Extract START
What I Learned At Fort Lyon

Before I left for a month-long writing residency at Fort Lyon Supportive Residential Community, my wisest friends told me that I would learn more from the residents than they would learn from me.  Indeed, my first glimpse of the open green quad and the red brick buildings with their columns and arches reminded me of a college campus, the physical embodiment of education and a familiar environment to me.

But these historic buildings have housed armies, veterans sick with tuberculosis, prison inmates, and now recovering alcoholics and addicts who have been homeless and don’t want to be again. None of those situations is familiar to me, and so my first day at Fort Lyon was spent in mild panic. I was outside of my comfort zone, away from my loved ones, my geographic sense of home, my normal routine. I questioned why I’d ever decided to come.

And then it struck me how every single resident here has experienced the displacement of arriving at Fort Lyon. They’d all made the decision to come, but without any certainty of when their stay would end or how. I had a home to return to, and I knew the date I’d be doing so. I moved rapidly through my fears then and set to the business of teaching my creative writing classes and the greater task of learning whatever I needed to learn.

One woman took me as a guest to my first AA meeting. Another resident shared his portfolio of artwork and first sketches of a comic featuring a goat-blood-sucking chupacabra that he hoped would be as lovable as Warner Brothers’ Tasmanian Devil. I rode the weekly school bus to Wal-Mart in La Junta, an outing that turns everyone into exuberant, rowdy children. I joined the perpetual trash talk between Broncos fans and an unfortunately loud Raiders contingency. I also grieved when residents left after violating program rules, put on the bus to an uncertain future, their emptied rooms a reminder that this place is ultimately one of transition and not a forever hideaway.
Extract END
Study material START
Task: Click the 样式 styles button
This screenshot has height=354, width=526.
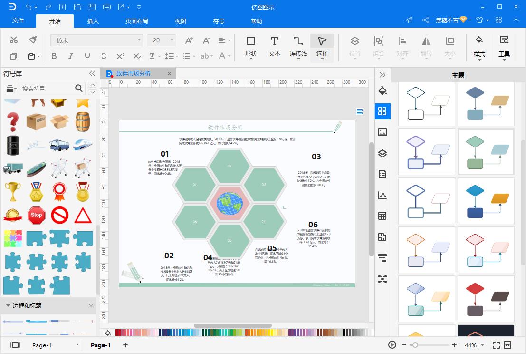Action: tap(479, 46)
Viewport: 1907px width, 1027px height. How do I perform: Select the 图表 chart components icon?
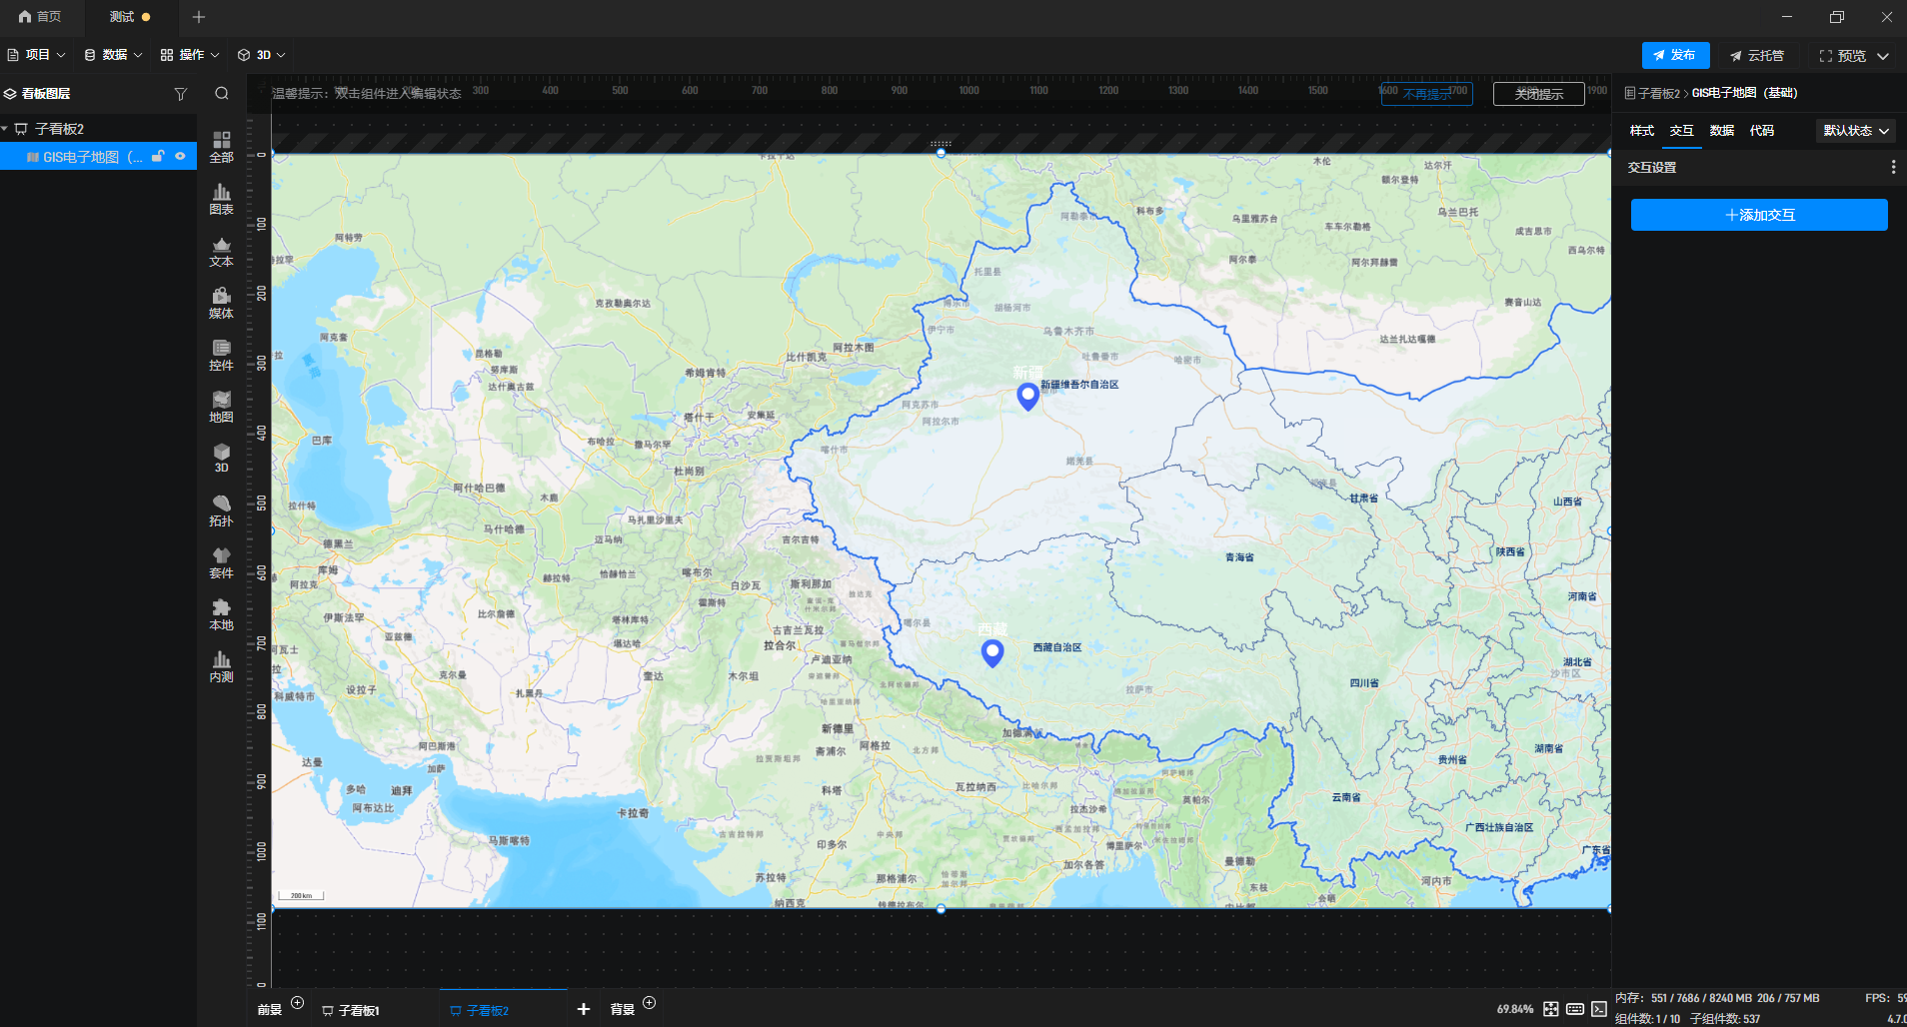point(221,199)
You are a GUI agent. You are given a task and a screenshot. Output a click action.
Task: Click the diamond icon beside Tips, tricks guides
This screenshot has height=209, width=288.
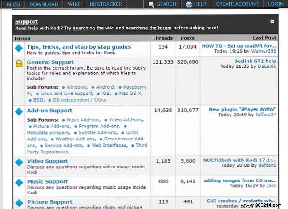point(19,48)
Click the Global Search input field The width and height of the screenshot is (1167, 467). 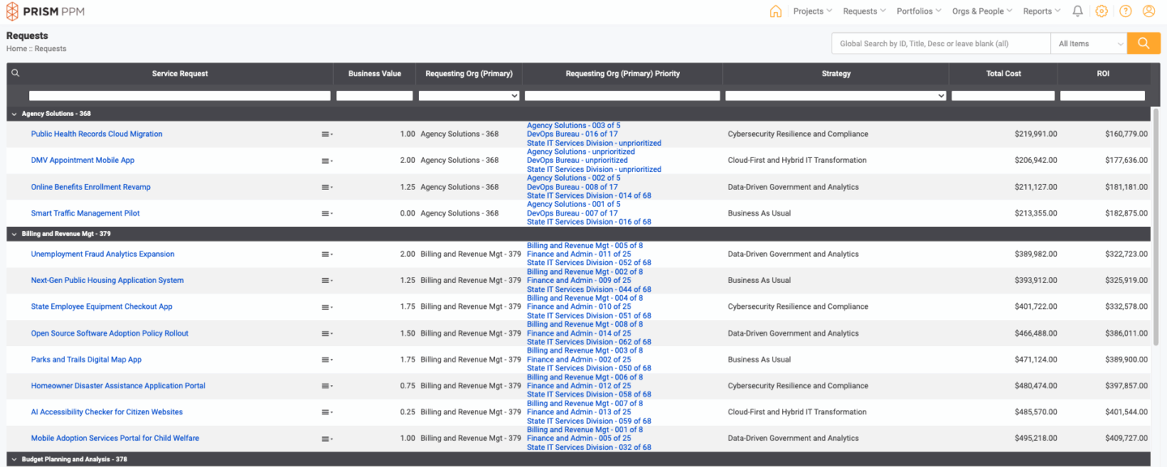point(940,44)
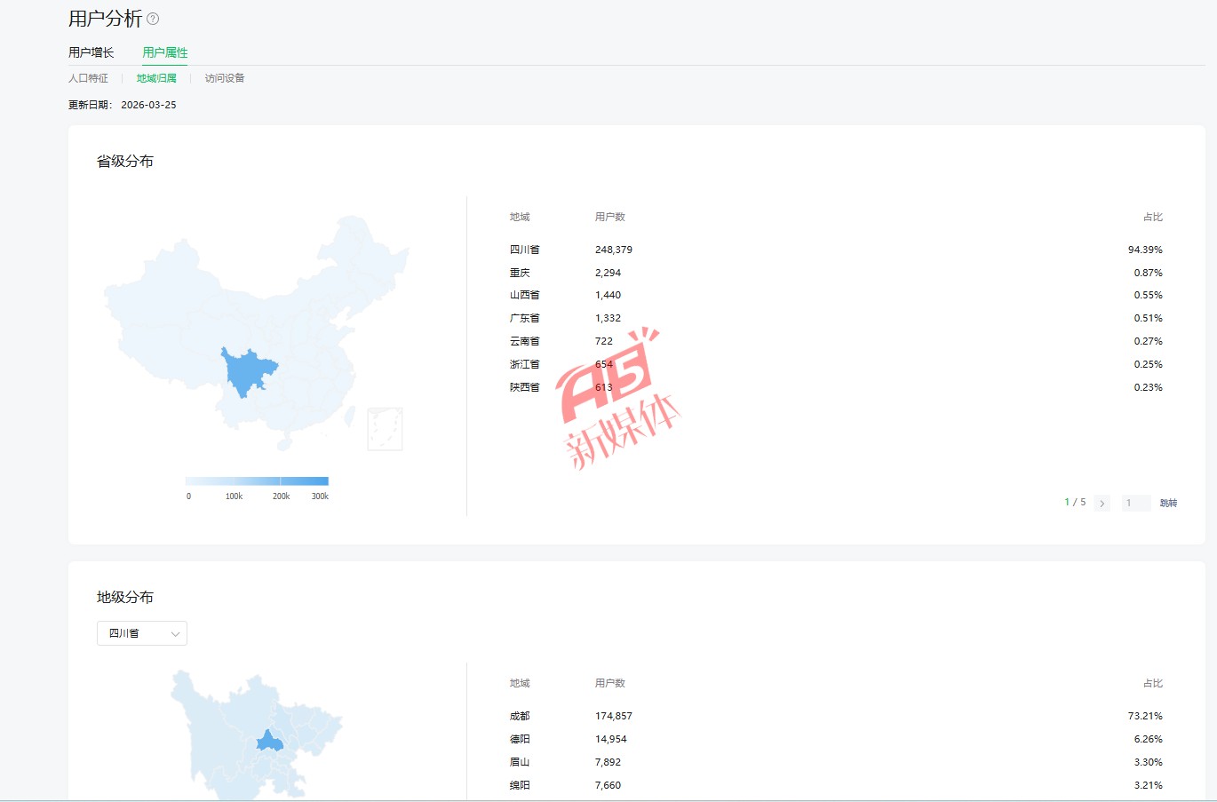Image resolution: width=1217 pixels, height=802 pixels.
Task: Select the 用户属性 tab
Action: click(165, 52)
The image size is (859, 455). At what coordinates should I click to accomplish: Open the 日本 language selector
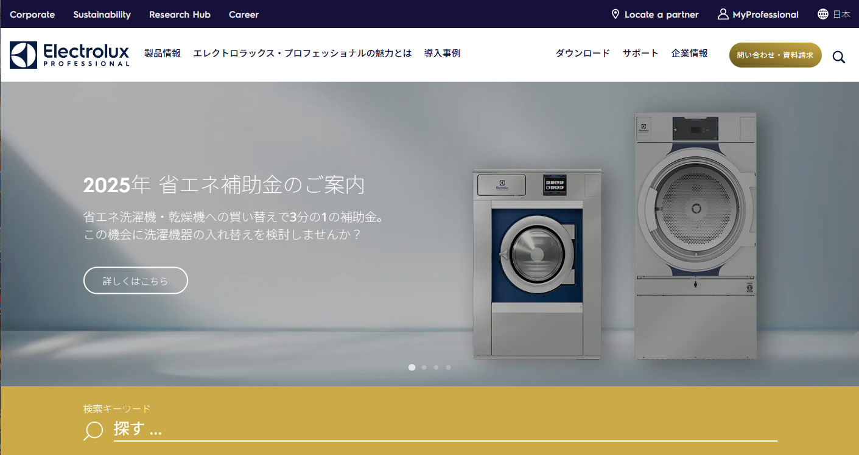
Study material END
*Actions to take*
A: Answer these questions from the Fort Lyon essay:
(i) How long was the writing residency at Fort Lyon?
(ii) Where did the weekly school bus take riders?
(iii) Which cartoon character did one resident hope his chupacabra would be as lovable as?
B: According to the Fort Lyon essay, which groups have the historic buildings housed? List every one.
C: Carry on the Fort Lyon essay, starting right after its final sentence.
The saved data entries are not needed here.

*Expected responses*
A:
(i) It was a month-long residency.
(ii) It took them to Wal-Mart in La Junta.
(iii) Warner Brothers' Tasmanian Devil.

B:
- Armies
- Veterans sick with tuberculosis
- Prison inmates
- Recovering alcoholics and addicts who have been homeless and don't want to be again

C:
One morning at breakfast a man who’d silently handed me a Dum-Dum sucker in my first week finally spoke to me. He said, “You’ve come to the most chaotic place on earth.”

I paused over my coffee, thinking of the faculty strike at my university back home, and replied, “I don’t see it that way. I see people who’ve gotten away from the external chaos of their lives and are now finding a way to re-order the inner chaos.” 

“Say more,” he said, hands dug deep in his army jacket.

I’d only had a few sips of coffee, but I tried for a coherent explanation. “Most people out there pretend the inner chaos doesn’t exist, and when they have good jobs and live in nice homes, it’s easy to pretend. But if you can’t or won’t see problems, you can’t work on them.”

I was surprised, again, at how easily I could talk with so many of the people at Fort Lyon. There was very little posturing or bluffing or secret measuring, and I didn’t feel judged or on guard.

The man responded, “So say a couple is not getting along, arguing and all that, and they send only one of them off to therapy or treatment because he’s the problem. What happens?”

I had no clue why we were talking suddenly about couples counseling issues, but I played along. “It probably doesn’t work to heal that relationship. If they’re not both working on the problems, their own and those between them, the problems repeat themselves.”

He looked in my eyes for a long moment then nodded slowly.  “Good for you,” he said. “I’m glad you’re here. Have a good day.”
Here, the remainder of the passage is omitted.